- **DATA FOR THE TASK**:

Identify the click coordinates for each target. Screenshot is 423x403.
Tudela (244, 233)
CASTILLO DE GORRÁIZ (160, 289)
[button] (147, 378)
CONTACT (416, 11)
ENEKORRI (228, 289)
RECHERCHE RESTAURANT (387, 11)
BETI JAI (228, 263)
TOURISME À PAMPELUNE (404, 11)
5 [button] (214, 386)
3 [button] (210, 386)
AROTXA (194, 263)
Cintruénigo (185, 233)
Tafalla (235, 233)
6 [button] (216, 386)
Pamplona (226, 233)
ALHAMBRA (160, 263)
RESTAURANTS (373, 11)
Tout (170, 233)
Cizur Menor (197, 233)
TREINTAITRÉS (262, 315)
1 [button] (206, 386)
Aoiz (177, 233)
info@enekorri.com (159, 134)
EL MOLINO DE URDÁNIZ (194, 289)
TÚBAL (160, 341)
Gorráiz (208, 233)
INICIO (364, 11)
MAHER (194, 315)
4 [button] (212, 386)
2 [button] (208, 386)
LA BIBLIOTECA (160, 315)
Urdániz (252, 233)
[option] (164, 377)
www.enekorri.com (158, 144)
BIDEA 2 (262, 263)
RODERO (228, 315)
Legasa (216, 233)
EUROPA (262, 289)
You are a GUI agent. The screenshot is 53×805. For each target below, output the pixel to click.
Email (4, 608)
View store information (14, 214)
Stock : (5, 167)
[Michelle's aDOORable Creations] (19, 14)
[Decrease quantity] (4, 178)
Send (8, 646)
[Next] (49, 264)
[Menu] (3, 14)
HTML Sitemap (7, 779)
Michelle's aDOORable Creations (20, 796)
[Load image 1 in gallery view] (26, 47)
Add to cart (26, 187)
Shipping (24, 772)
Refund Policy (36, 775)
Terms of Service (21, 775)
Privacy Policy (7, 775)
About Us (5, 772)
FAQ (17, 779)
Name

- **GIVEN INSTRUCTION**: Select each line in the records above that contains the string "button". The match is case-sensitive.

- **OUTPUT BELOW**:
[button] (147, 378)
5 [button] (214, 386)
3 [button] (210, 386)
6 [button] (216, 386)
1 [button] (206, 386)
4 [button] (212, 386)
2 [button] (208, 386)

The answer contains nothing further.